== Segment start ==
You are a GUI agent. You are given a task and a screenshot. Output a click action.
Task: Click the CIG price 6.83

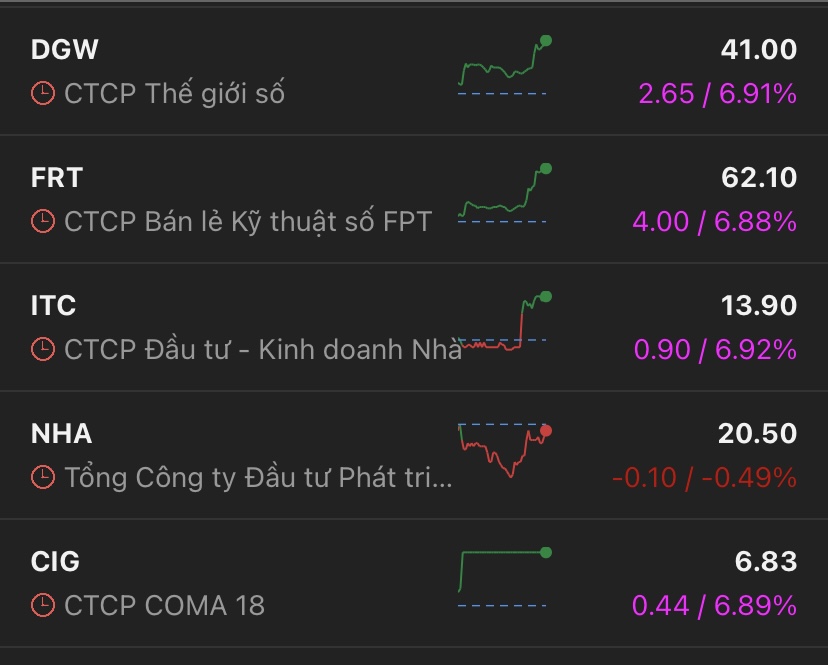point(766,561)
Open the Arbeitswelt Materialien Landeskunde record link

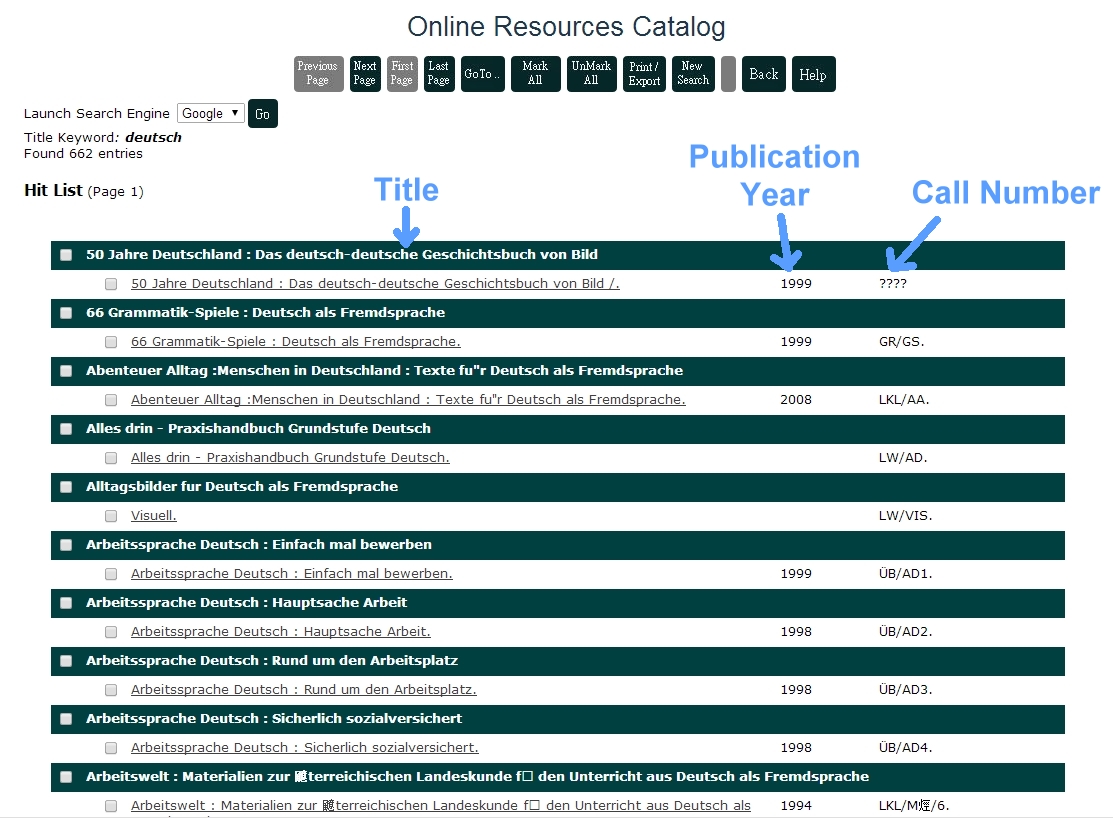click(x=440, y=806)
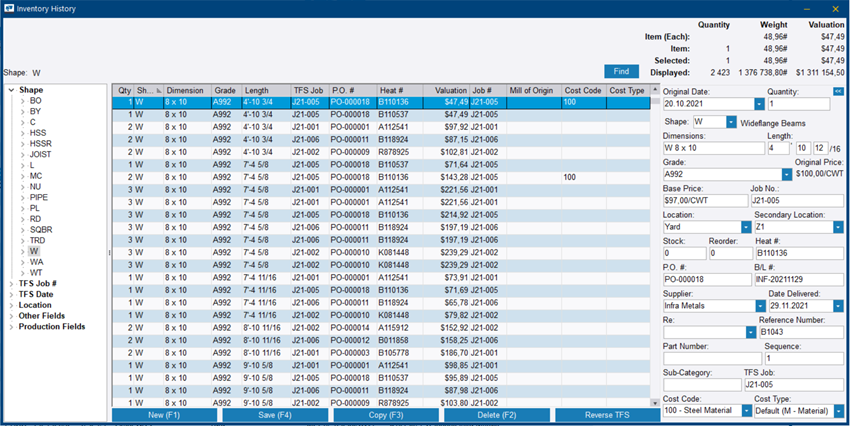Open the Date Delivered calendar picker

[x=840, y=306]
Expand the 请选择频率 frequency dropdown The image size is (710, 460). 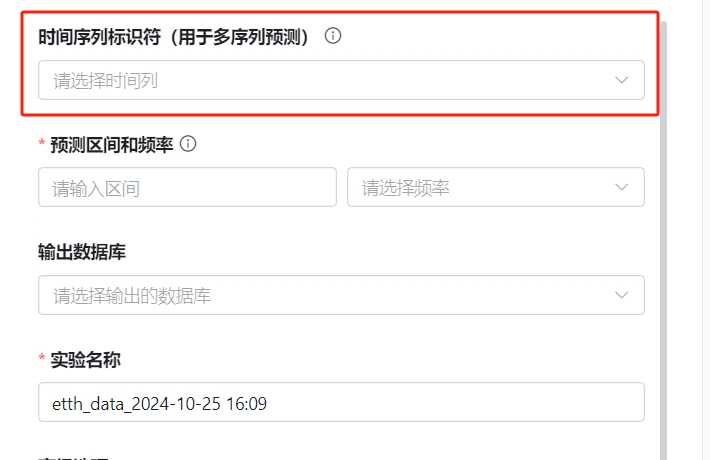496,187

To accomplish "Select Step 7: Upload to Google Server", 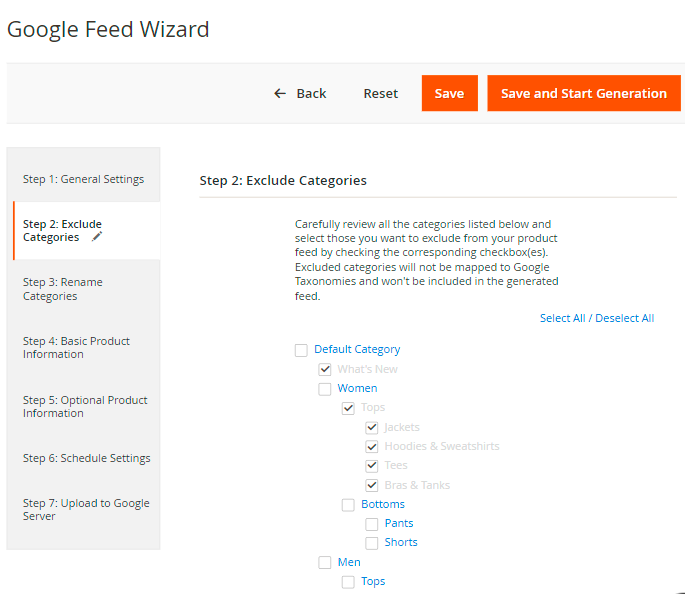I will [86, 510].
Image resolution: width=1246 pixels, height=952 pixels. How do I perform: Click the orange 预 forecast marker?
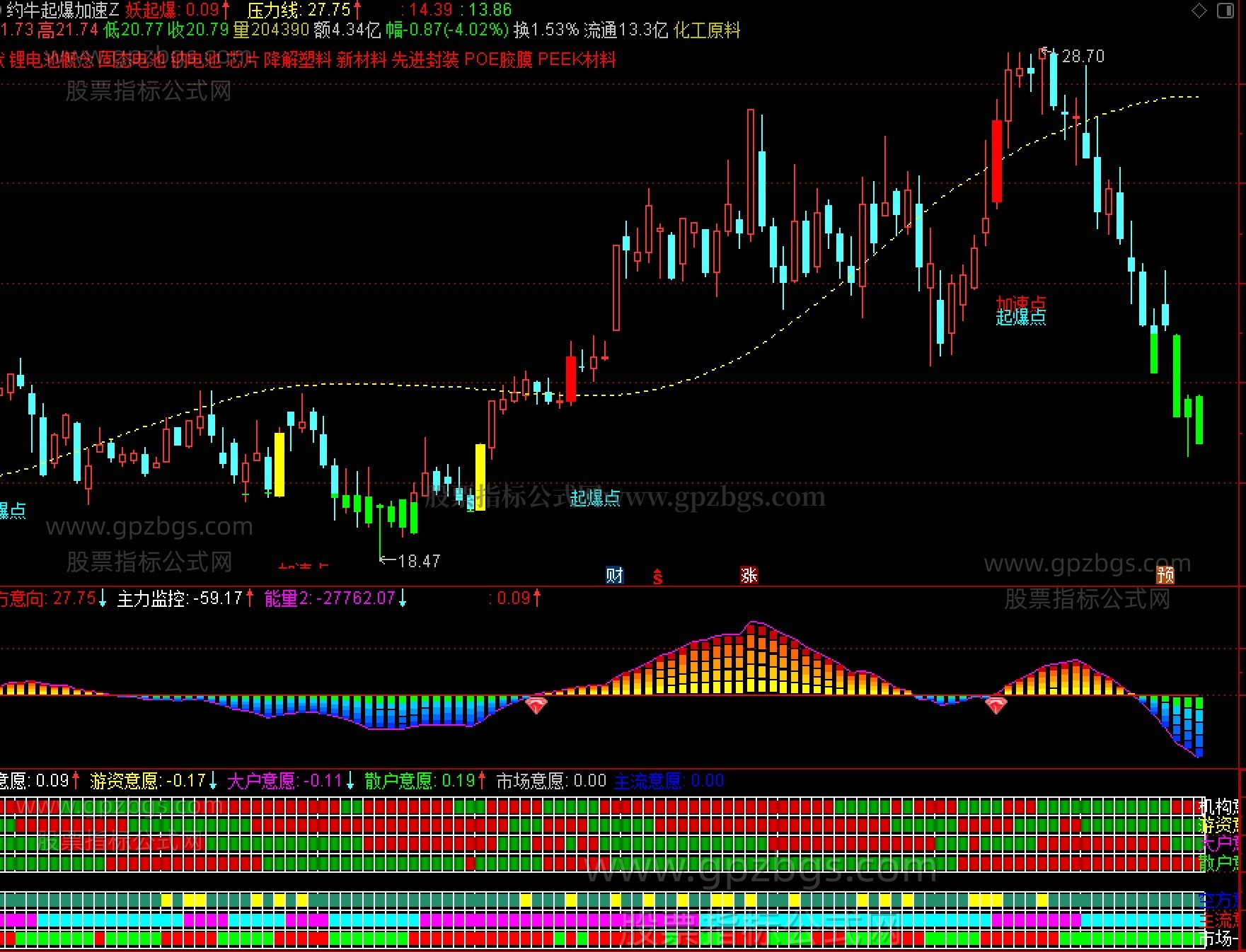[x=1165, y=575]
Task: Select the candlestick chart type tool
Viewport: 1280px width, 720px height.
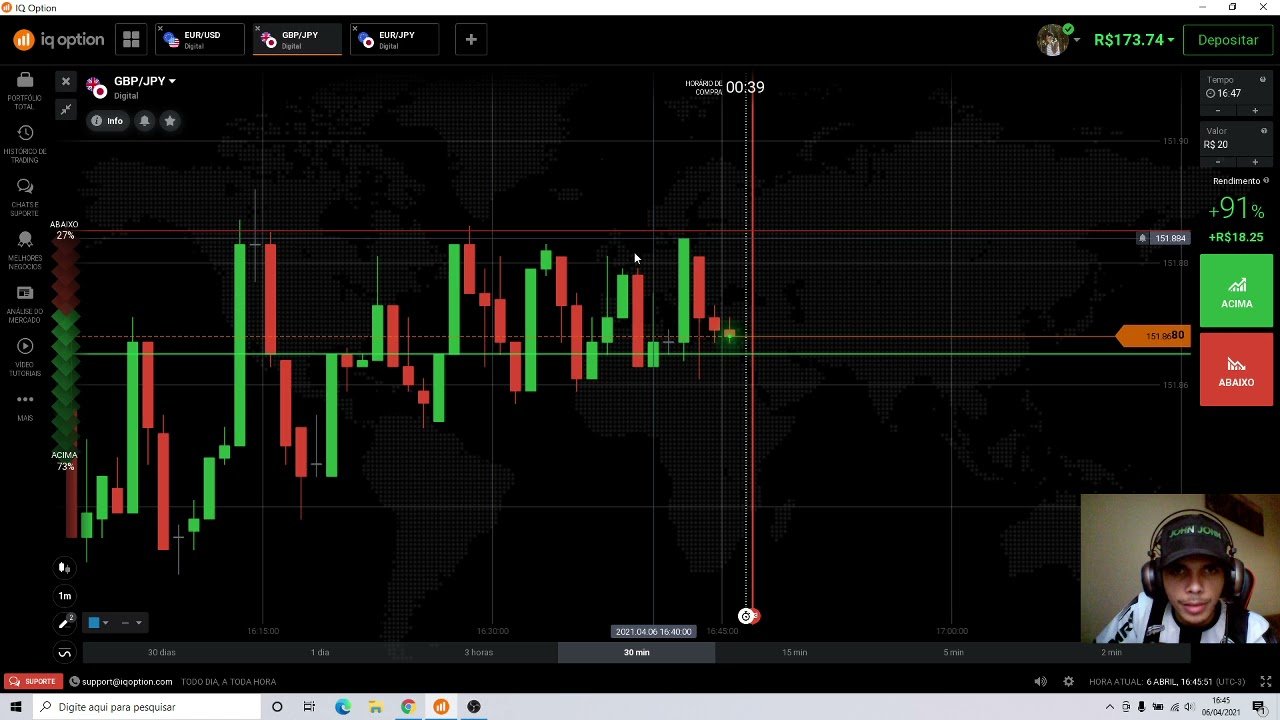Action: click(64, 567)
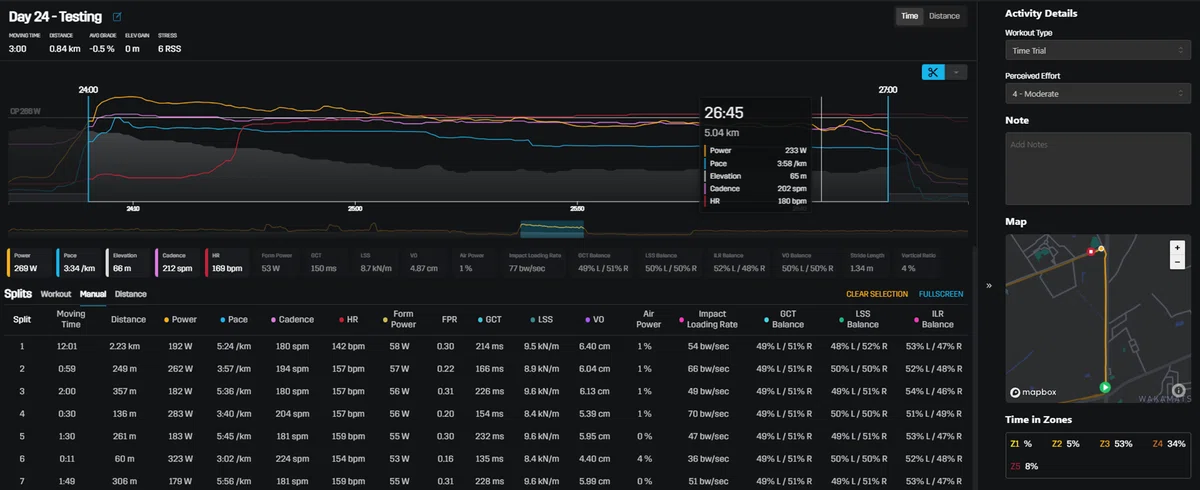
== Segment end ==
Assignment:
Copy exactly and only this span: the line with "Image resolution: width=1246" through the final line of the entries, both ends included, with the pictures left out.

Answer below:
Image resolution: width=1246 pixels, height=952 pixels. How do I perform: Click the orange 预 forecast marker?
[x=1165, y=575]
Task: Select the candlestick chart type tool
Viewport: 1280px width, 720px height.
Action: click(64, 567)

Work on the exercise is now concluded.